Henrique Manuel da Silva, médico de família e atual coordenador Nacional para a Reforma do Sistema Nacional de Saúde (SNS) da área de Atenção Primária à Saúde (APS) em Portugal, fez um histórico da experiência portuguesa iniciada nos anos 90 e sua operalização a parir de 2016. Segundo o médico, até o início dos anos 60 não havia nenhum sistema de saúde no país. “A saúde era para quem estava doente e quem tinha dinheiro”, afirmou Henrique. Em 1970, Portugal apresentava indicadores socioeconômicos e de saúde muito desfavoráveis no contexto da Europa, com uma taxa de mortalidade infantil, por exemplo, de 58,6%. A despesa com a saúde representava apenas 2,8% do PIB. Em 1974, com a implantação do Regime Democrático, a Constituição da República em 1976 e a criação do SNS em 1979, a saúde pública ganhou força e apoio popular. “Em 1982 tem-se pela primeira vez enfermeiros e médicos com formação de medicina da família nos Centros de Saúde, por exemplo. Mas como sempre acontece nas políticas públicas, a orientação política dos governos tem suas diferenças. Durante esses 12 anos, houve quatro anos em que ela foi quase suspensa, com os impactos da austeridade que a Europa tem sofrido”, explicou Henrique ao lembrar da crise de  2011 a 2015.

No entanto, após o período de crise, foi retomado o projeto de reforma da atenção básica, que já foi elogiado em inúmeros relatórios internacionais com ênfase nas Unidades de Saúde Familiar (USF), algo similar à Estratégia de Saúde da Família no Brasil. “O que determinou que era necessário retomar a reforma foi o risco de colapso.
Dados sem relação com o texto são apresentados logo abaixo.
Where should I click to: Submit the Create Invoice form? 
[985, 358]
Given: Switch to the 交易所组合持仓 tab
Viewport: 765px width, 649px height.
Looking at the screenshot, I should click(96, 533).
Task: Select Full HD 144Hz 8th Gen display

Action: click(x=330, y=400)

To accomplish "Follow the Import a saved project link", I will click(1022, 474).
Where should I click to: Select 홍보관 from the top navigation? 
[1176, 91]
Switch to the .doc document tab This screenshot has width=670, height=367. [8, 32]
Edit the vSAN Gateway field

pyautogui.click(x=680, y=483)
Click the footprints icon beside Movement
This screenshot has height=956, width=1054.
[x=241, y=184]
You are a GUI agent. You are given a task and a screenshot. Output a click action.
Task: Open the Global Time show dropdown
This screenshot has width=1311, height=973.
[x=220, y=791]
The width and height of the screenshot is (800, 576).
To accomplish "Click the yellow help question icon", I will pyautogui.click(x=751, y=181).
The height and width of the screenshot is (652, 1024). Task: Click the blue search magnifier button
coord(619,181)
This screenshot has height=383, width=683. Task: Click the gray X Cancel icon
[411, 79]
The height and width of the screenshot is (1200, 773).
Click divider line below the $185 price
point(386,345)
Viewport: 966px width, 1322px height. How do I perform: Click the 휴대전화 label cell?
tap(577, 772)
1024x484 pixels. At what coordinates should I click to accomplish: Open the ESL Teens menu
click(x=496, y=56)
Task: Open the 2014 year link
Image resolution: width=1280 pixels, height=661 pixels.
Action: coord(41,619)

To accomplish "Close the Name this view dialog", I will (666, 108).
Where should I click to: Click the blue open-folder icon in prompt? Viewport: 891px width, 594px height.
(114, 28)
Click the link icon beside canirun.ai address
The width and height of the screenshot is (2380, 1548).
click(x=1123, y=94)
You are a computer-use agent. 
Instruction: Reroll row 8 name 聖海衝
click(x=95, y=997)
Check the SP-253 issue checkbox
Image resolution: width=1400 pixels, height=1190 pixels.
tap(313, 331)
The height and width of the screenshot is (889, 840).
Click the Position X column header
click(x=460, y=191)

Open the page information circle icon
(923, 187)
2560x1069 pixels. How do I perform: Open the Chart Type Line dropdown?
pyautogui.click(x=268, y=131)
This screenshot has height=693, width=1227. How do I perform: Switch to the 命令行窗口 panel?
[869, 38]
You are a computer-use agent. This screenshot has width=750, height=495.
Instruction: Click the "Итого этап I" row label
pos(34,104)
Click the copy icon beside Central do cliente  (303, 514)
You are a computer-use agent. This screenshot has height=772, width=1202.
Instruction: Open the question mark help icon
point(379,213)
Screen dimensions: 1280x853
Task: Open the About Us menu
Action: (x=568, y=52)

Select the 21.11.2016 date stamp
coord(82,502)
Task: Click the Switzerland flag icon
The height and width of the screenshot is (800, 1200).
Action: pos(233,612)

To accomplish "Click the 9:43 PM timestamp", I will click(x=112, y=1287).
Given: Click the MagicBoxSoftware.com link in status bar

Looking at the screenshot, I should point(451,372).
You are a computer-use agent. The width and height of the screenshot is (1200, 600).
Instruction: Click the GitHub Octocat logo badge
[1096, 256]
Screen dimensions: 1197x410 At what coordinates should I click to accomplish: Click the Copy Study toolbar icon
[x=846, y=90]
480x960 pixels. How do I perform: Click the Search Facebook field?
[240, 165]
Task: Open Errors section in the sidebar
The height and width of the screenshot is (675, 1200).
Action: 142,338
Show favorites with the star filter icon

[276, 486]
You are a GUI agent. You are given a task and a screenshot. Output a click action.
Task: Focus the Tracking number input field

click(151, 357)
Após a crise havia um déficit de autonomia na organização, insistência na normalização de realidades distintas e dos profissionais, não havia equidade, o nivelamento era feito por baixo, não havia reconhecimento do mérito. Sem mencionar as enormes assimetrias da divisão dos recursos, instalações e equipamentos, falta de espaço para a inovação e desmotivação”, resumiu Henrique.

Após a retomada dos investimentos em saúde pública, essas unidades passaram a prestar cuidados individuais e familiares, compostas por equipes multiprofissionais constituídas por médicos, enfermeiros e pessoal administrativo e têm como missão a prestação de cuidados personalizados, garantindo a acessibilidade, a globalidade, a continuidade e a qualidade. “A USF é serviço de proximidade, de pequena dimensão, leve na estrutura, simples na organização, afável na relação que com os pacientes e de fácil contato. Após sua implantação, temos valores muito baixos de acesso à urgência hospitalar para diabetes e doenças respiratórias. A APS em Portugal hoje é usada por ricos e por pobres e está funcionando. O melhor serviço público é de saúde”, definiu.

Por fim, Henrique fez um alerta para a situação que o Brasil enfrenta: “Não é obrigatório recorrer ao sistema privado de saúde para superar uma crise. Provamos que é possível reformar através da administração pública desde que haja vontade pública para fazer”.